• _Stated task 1_
List each word that the final paragraph of the blog post below prints entirely in capital letters, giving each word once.

• _Passage_
================================

Thursday, March 11, 2010

WAR!!! WHAT IS IT GOOD FOR?




I have found the last 2 weeks to be two of the most challenging weeks I have experienced in such a long time, and during these two weeks, I have really been challenged with the feeling of being/feeling stuck, like there is no motion whatsoever – not forward or even backwards. Like a “Dead” Zone.


For me, there is no feeling worse in this world that experiencing that frustrating motionlessness. It kinda feels like I have been shrink-wrapped and vacuum-sealed – from head to toe… emotionally, mentally, at times spiritually and on occasion even physically.


Now, I duly recognise, this is just another phase in the cycle of my life, but still, these phases have the ability to bring out some really interesting things. One of these things, that were really noticeable for me, in this past week, had been the dramatic increase in the war between my innermost, opposite parts.


The part where my most unshakable FAITH resides - pitted against a raging torrent of DOUBT, my EGO against my deepest sense of SELF - literally leaving me feeling “beside” My SELF, a gagged and bound witness to this war.

================================

• _Entries on where items appear_
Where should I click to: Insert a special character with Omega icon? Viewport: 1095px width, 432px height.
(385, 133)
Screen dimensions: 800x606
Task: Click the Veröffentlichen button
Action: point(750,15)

================================

• _Stated task 2_
Transcribe every line of the records above exactly as it appears.

• _Exercise response 1_
FAITH, DOUBT, EGO, SELF

• _Exercise response 2_
Where should I click to: Insert a special character with Omega icon? Viewport: 1095px width, 432px height.
(385, 133)
Screen dimensions: 800x606
Task: Click the Veröffentlichen button
Action: point(750,15)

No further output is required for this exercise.